What Black History Month Means to Me

October 12, 2022

By Celestine Greenwood

Black History Month to me, a white, middle-aged woman, is about honest reflection, about learning, about embracing difficult truths, and about self-development. It is about embracing, enjoying and celebrating Black people, culture, and history.

It is a time to reflect upon all that wealth of history that was denied to me in mainstream education growing up in the 70s and 80s, all those stories that were deliberately excluded or overlooked, and those stories that were minimised or somehow twisted into lies of glorious righteousness. They are stories of man’s inhumanity to man, of unimaginable pain and suffering, and of some prospering and thriving at the expense of ‘others.’ They are also stories of resilience and strength, of determination, of pride and of humility. They are stories to induce shame and sorrow, they are stories to inspire. These stories are realities not just of the past but also of the present.

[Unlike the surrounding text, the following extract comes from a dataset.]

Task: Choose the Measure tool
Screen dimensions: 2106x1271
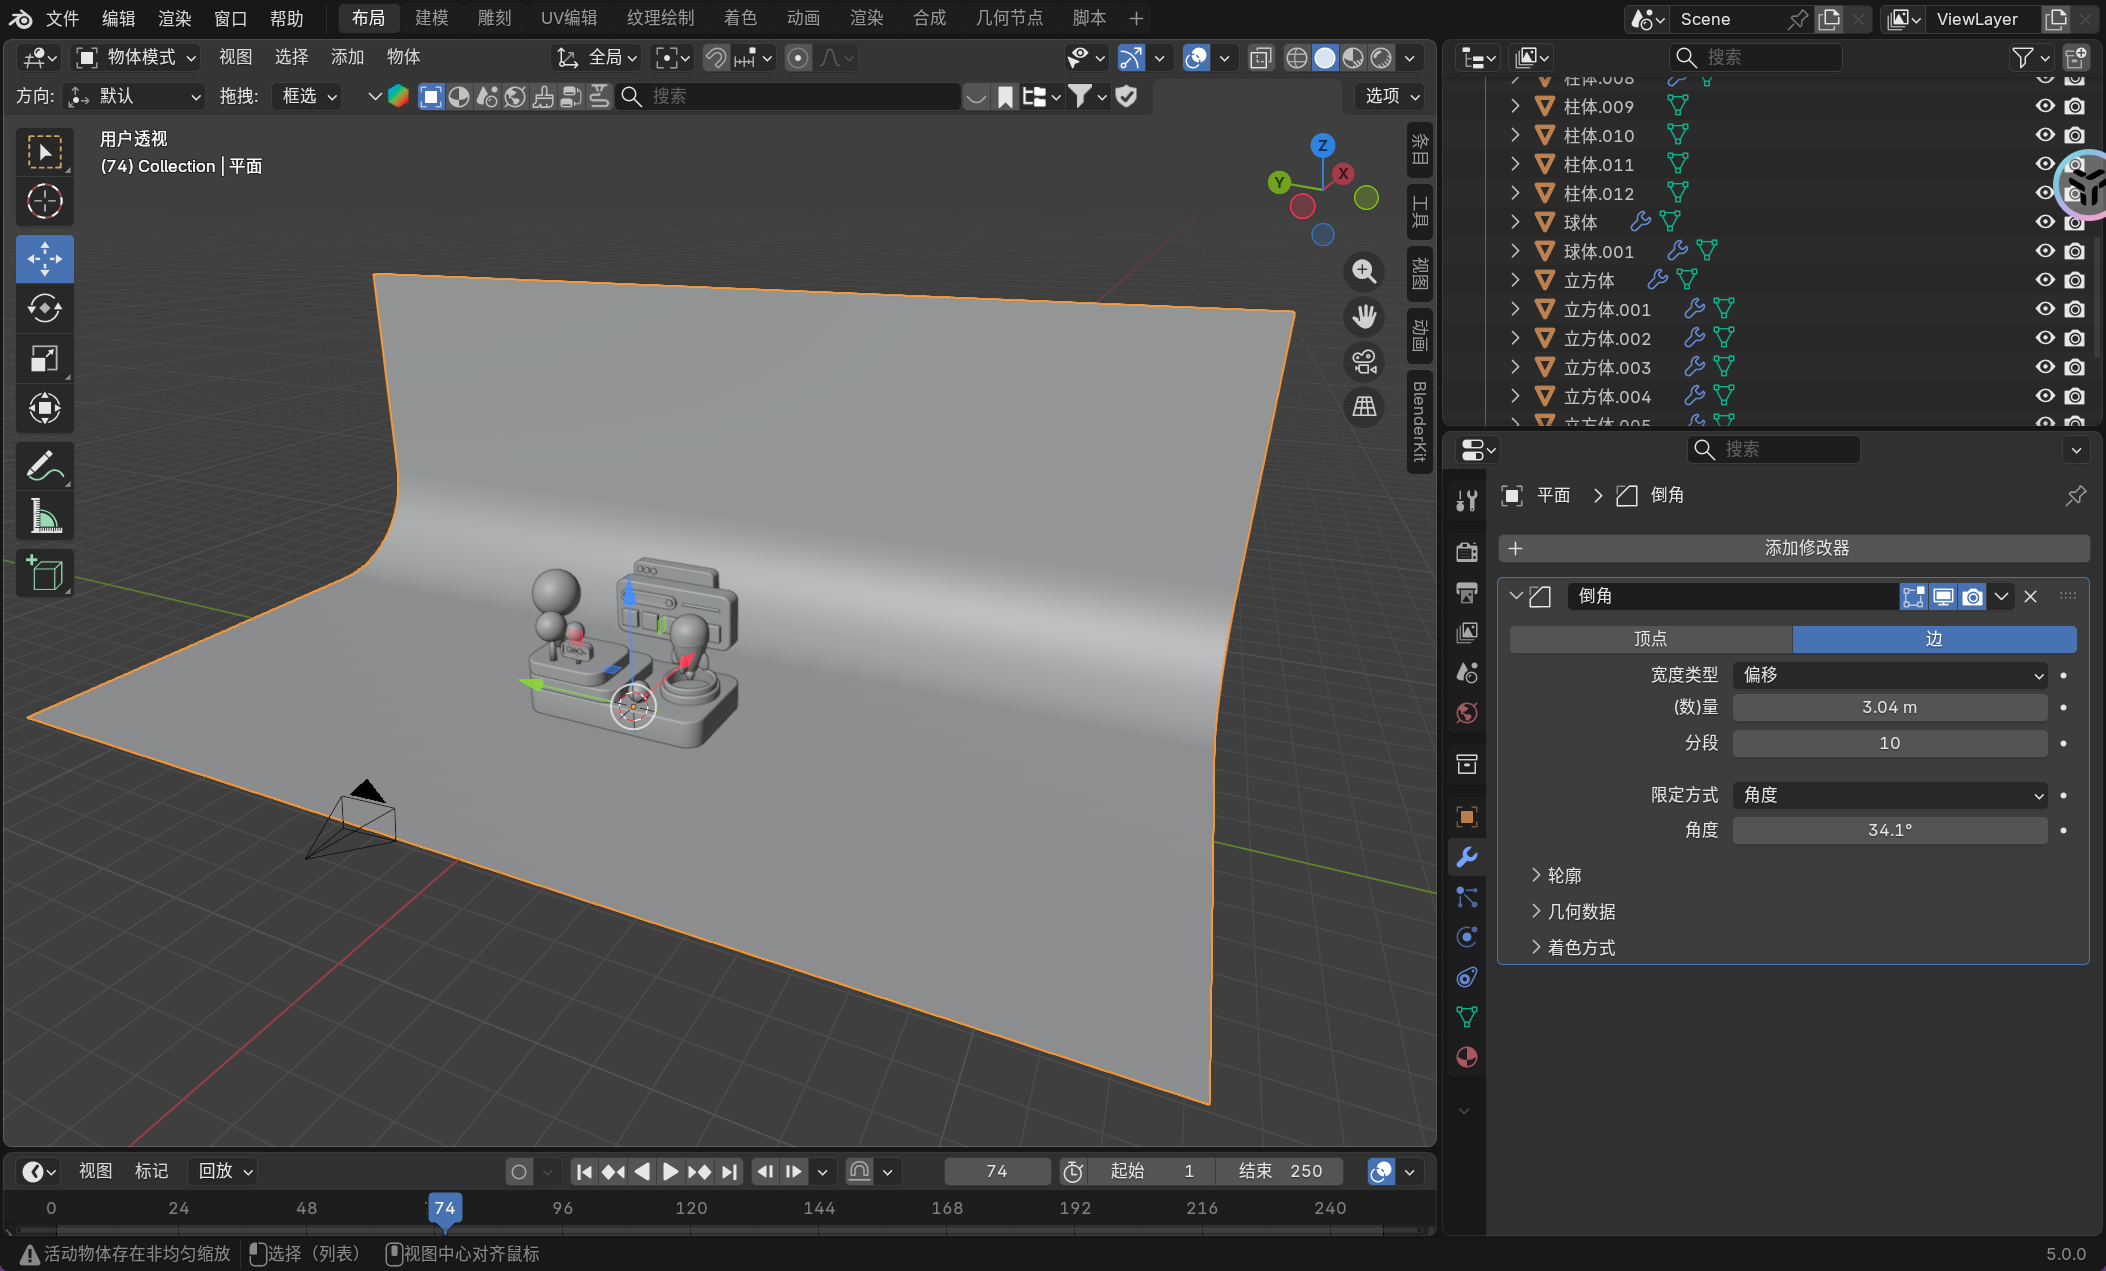Action: pos(44,517)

Black History Month to me is about bringing the shame of our history into the light, about owning the inhumanities committed in my name.  It is about acknowledging slavery and racism and how it is that some of us benefitted so much from the awful suffering of others. It is about acknowledging that racism still pervades our society ensuring that others, who remain marginalised and excluded, still suffer. It is about lifting up and celebrating the lives, past and present, of Black people, both here and around the world. It is about recognising the daily struggle and pain of lived discriminations that I don’t have to face but others do. It is about understanding what it is I do, and don’t do, that contributes to the perpetuation of racism, about what I can do to stop that. It is about listening and allyship, being supportive without burdening my Black colleagues and friends with making me feel comfortable.

Black History Month to me is about learning more about the rich cultures of Black People here in Britain and around the world. It is about celebrating what is different and what is common.

Black History Month to me is about the history and lives of friends and colleagues of colour, their families and communities, about their struggles and their triumphs.

Black History Month to me is embracing and celebrating Black People, their part in this country’s history, the culture that they have built within British culture and, celebrating and championing their place in the life and future of this country, our country. It is living the truth that our country is so much better when we celebrate our differences, let our commonalities unite us, and accept our challenges rather than deny them out of shame.

Celestine Greenwood is a human rights lawyer and activist, specialising in public law children cases.